Anne-babalar okulla mümkün olduğu kadar irtibatta olmalı. Hem okula yardımcı olmuş olur hem de çocuk ailesi takip ettiği için daha dikkatli davranır. Sorun olduğunda veliler önce öğretmenle, sonra müdür, daha sonra ilçe milli eğitim müdürü ile ve sorunu çözülmezse bizimle görüşmeli. Kapılarımız velilere her zaman açık. Çocuğunuza çok fazla müdahale etmeyin, kendi eğitim planı noktasında ne istiyorsa onu yapsın.
Velilerimiz çocuklarımızın ilgi, yeteneklerini kendileri tespit edemeyebilirler. Rehber öğretmenlerden, eğitimcilerden yardım alsınlar. İlgi ve yetenekleri ne yöndeyse ona göre yönlendirsinler. Eğitimin niteliğini arttırmada anne-babanın bu tavrı çok önemli. Kısaca çocuklarımızı inşa etmeye kalkmayalım, onların kendilerini inşa etmelerine yardımcı olalım.

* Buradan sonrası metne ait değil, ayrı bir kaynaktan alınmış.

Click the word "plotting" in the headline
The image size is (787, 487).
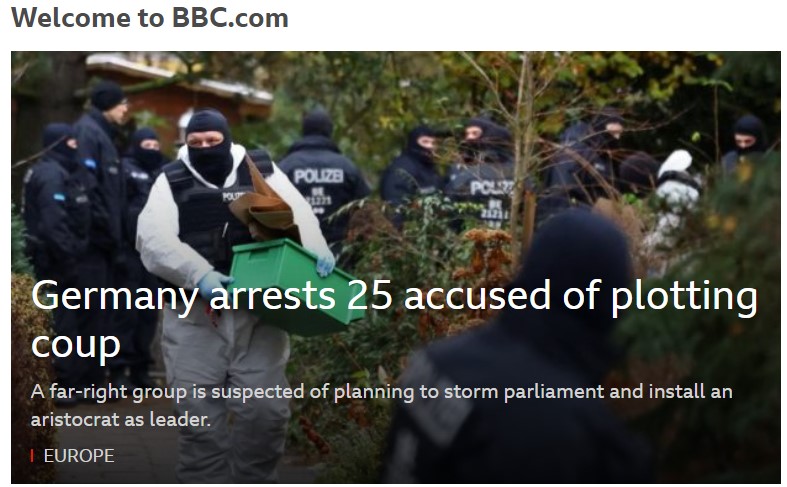click(x=684, y=298)
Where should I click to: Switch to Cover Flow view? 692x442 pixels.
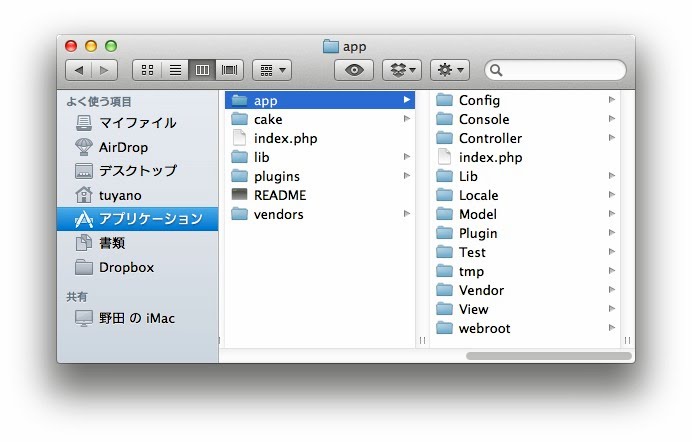pyautogui.click(x=230, y=70)
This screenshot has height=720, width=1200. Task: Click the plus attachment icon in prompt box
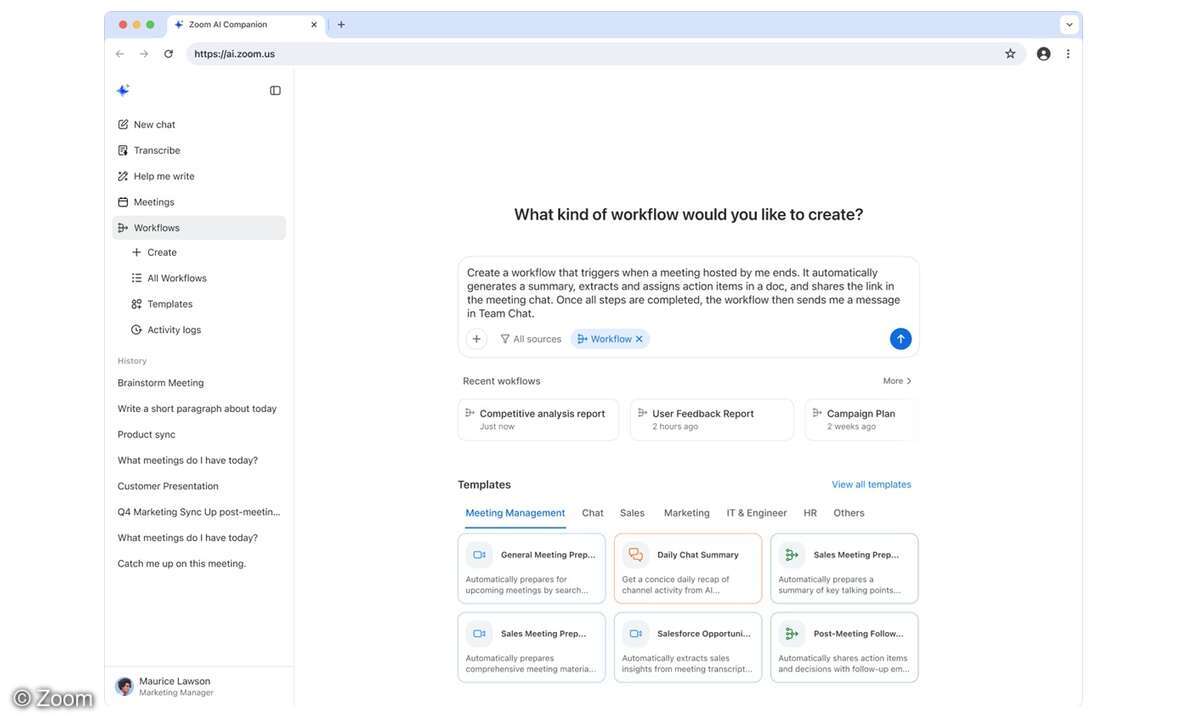(x=477, y=339)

İSTANBUL ERKEK LİSESİ'NDE ÖĞRENCİLERLE İLGİLİ HİÇBİR DİSİPLİN İŞLEMİ YAPILMADI
2015-2016 eğitim-öğretim yılı sonu itibarı ile İstanbul Erkek Lisesi’nde yaşanan olay (mezuniyet töreninde okul müdürünü protesto için öğrencilerin sırtlarını dönmesi), son sınıf öğrencilerinden bazılarının protestosundan başka bir şey değil. Öğrencilerin böyle bir hakkı kullanmalarını da eğitimin bir parçası olarak görüyoruz. Dolayısıyla öğrenciler hakkında bir işlem yapılmadığı gibi, düşünülmemiştir bile. Ancak bağlantıları tarafımızca bilinen dışarıdan küçük gruplar müdahale ile buradan bir sorun devşirme çabası içinde oldular. Bazı basın organlarına yansıtılan da bu çaba.

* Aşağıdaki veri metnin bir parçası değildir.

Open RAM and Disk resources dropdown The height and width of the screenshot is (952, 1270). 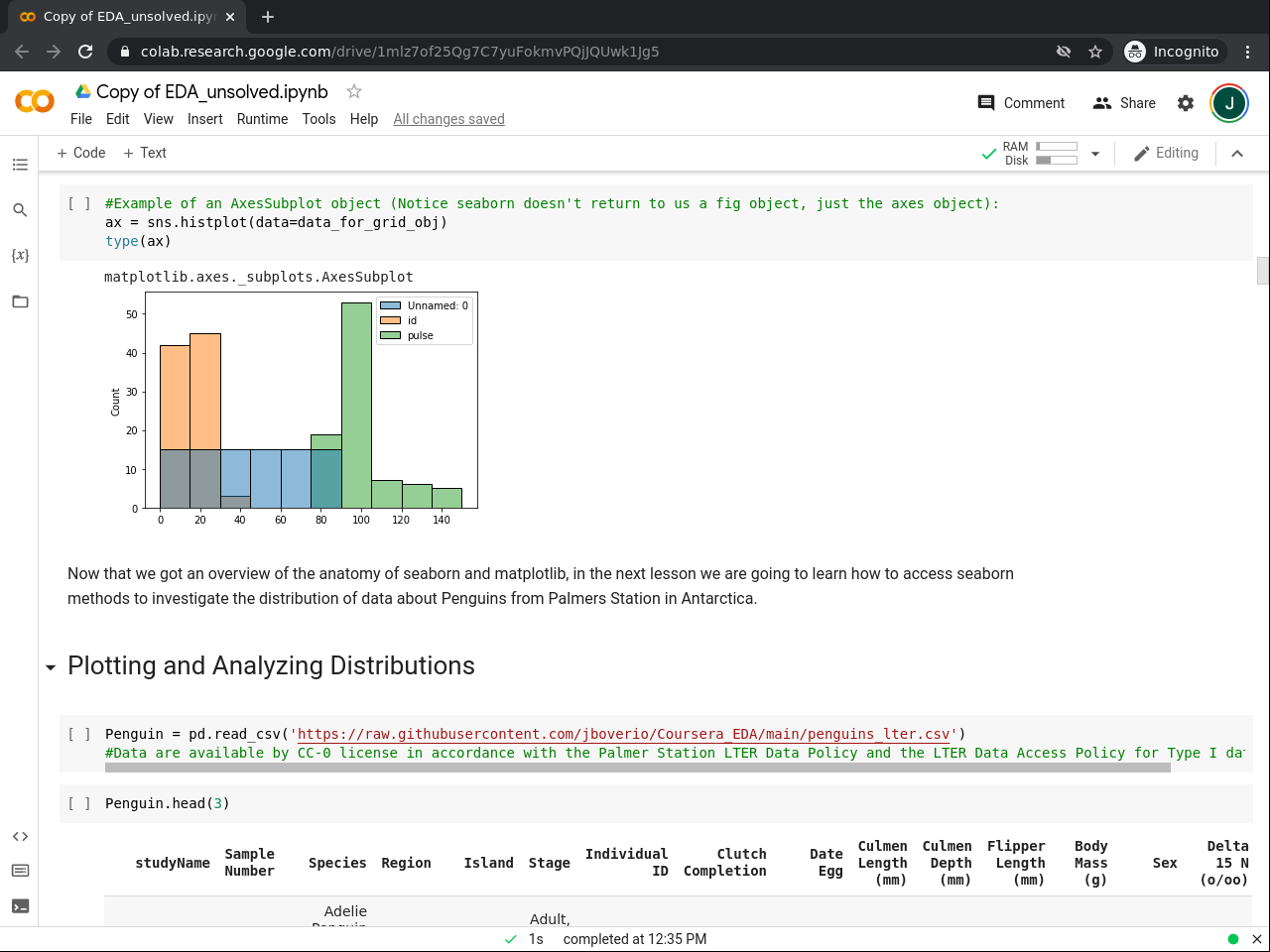(1095, 154)
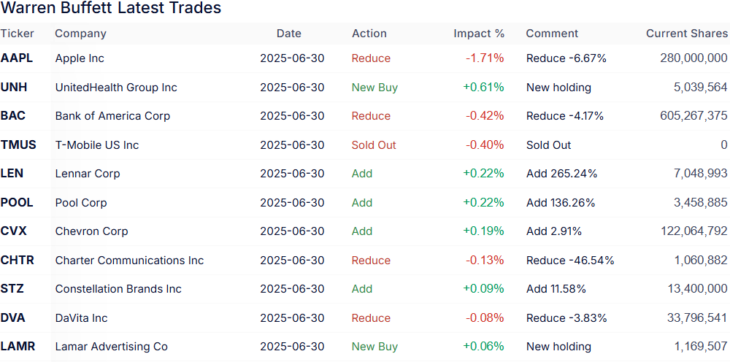The width and height of the screenshot is (730, 362).
Task: Open the AAPL ticker link
Action: click(x=17, y=58)
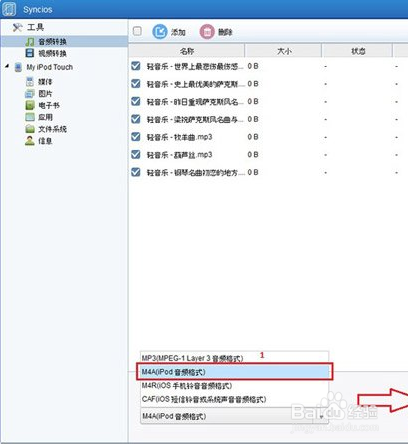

Lisenin yurt binası depreme dayanıklılık kriterlerini sağlayamadığı için yerine yenisi yapılmak üzere yıkılıyor. 2009 ve 2014’te ilgili kamu birimlerince İTÜ ve ODTÜ’nün raporlarına göre yurt binasının yıkılıp yeniden yapılması gerekiyordu ki bu risk daha önce kamuoyunun da dikkatini çekmişti. Bu raporlar gereğince yapılan planlama ile süreç başlatıldı. Ancak okul tarihi eser komşuluğu nedeniyle, pansiyon binasının düzenlenmesi süreci titizlikle takip ediliyor. İnşaat sürecinde pansiyonlu öğrencilerin mağdur edilmemesi için gereken tedbirler alınıp, kalacakları yerler tespit edildi.

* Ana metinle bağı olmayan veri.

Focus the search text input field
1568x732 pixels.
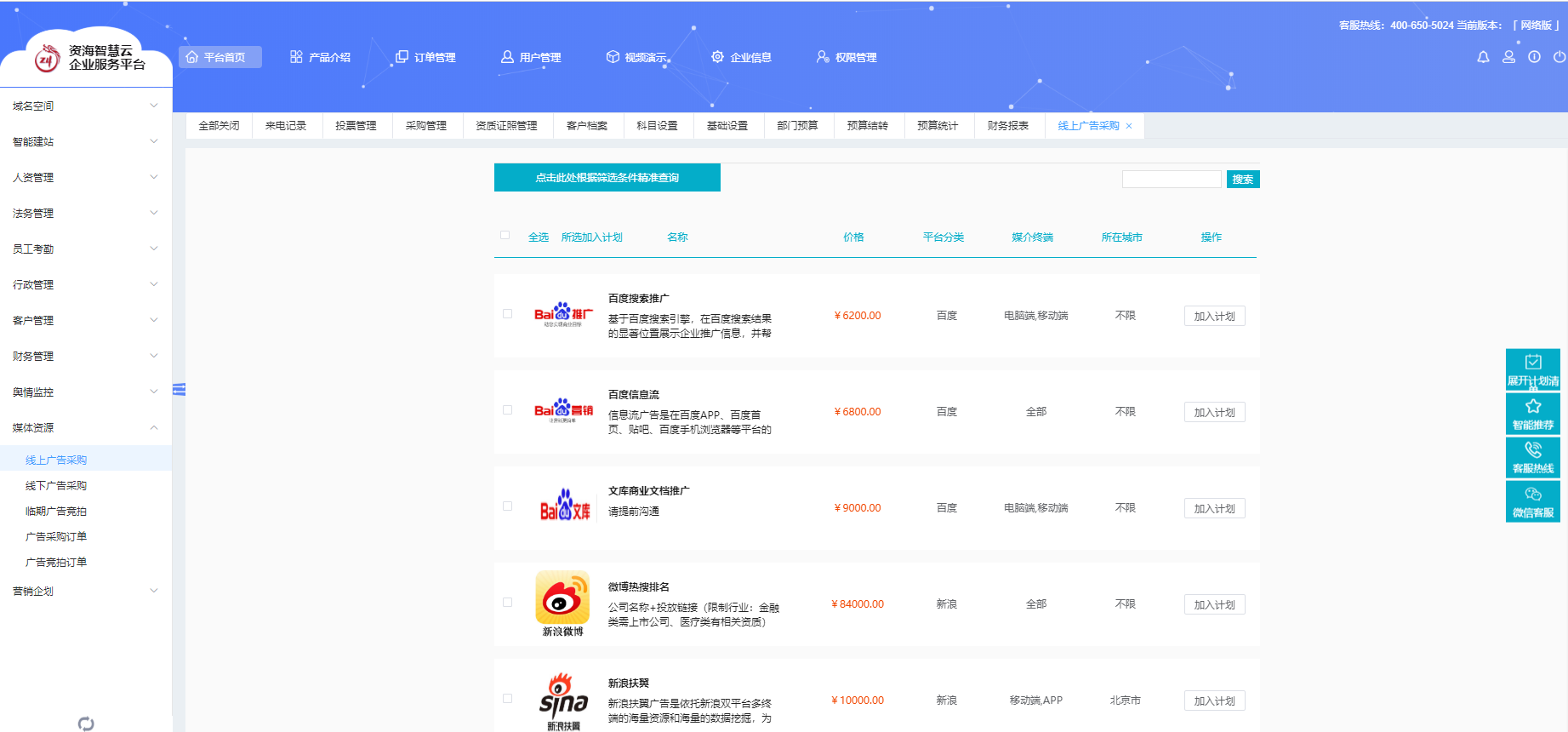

8 BİNİN ÜZERİNDE ÖĞRETMEN GÖREVDEN ALINDI
İlimizde özel öğretim kurumlarından 4 bin 153, kamuda çalışanlardan 3 bin 913 kişi görevden alındı ancak hepsi ihraç edilecek, meslekten çıkarılacak değil. Araştırmalar sürüyor. Bu konuda açığa alınanların hepsinin meslekten men edilmesi söz konusu değil. Bunların bir kısmı belki ihraç edilecek. Bilemiyoruz tabii, değerlendirme sonucu olacak bu. Norm fazlası öğretmenlerin rotasyonu sonrası ihtiyaçlarımız karşılanır diye düşünüyoruz.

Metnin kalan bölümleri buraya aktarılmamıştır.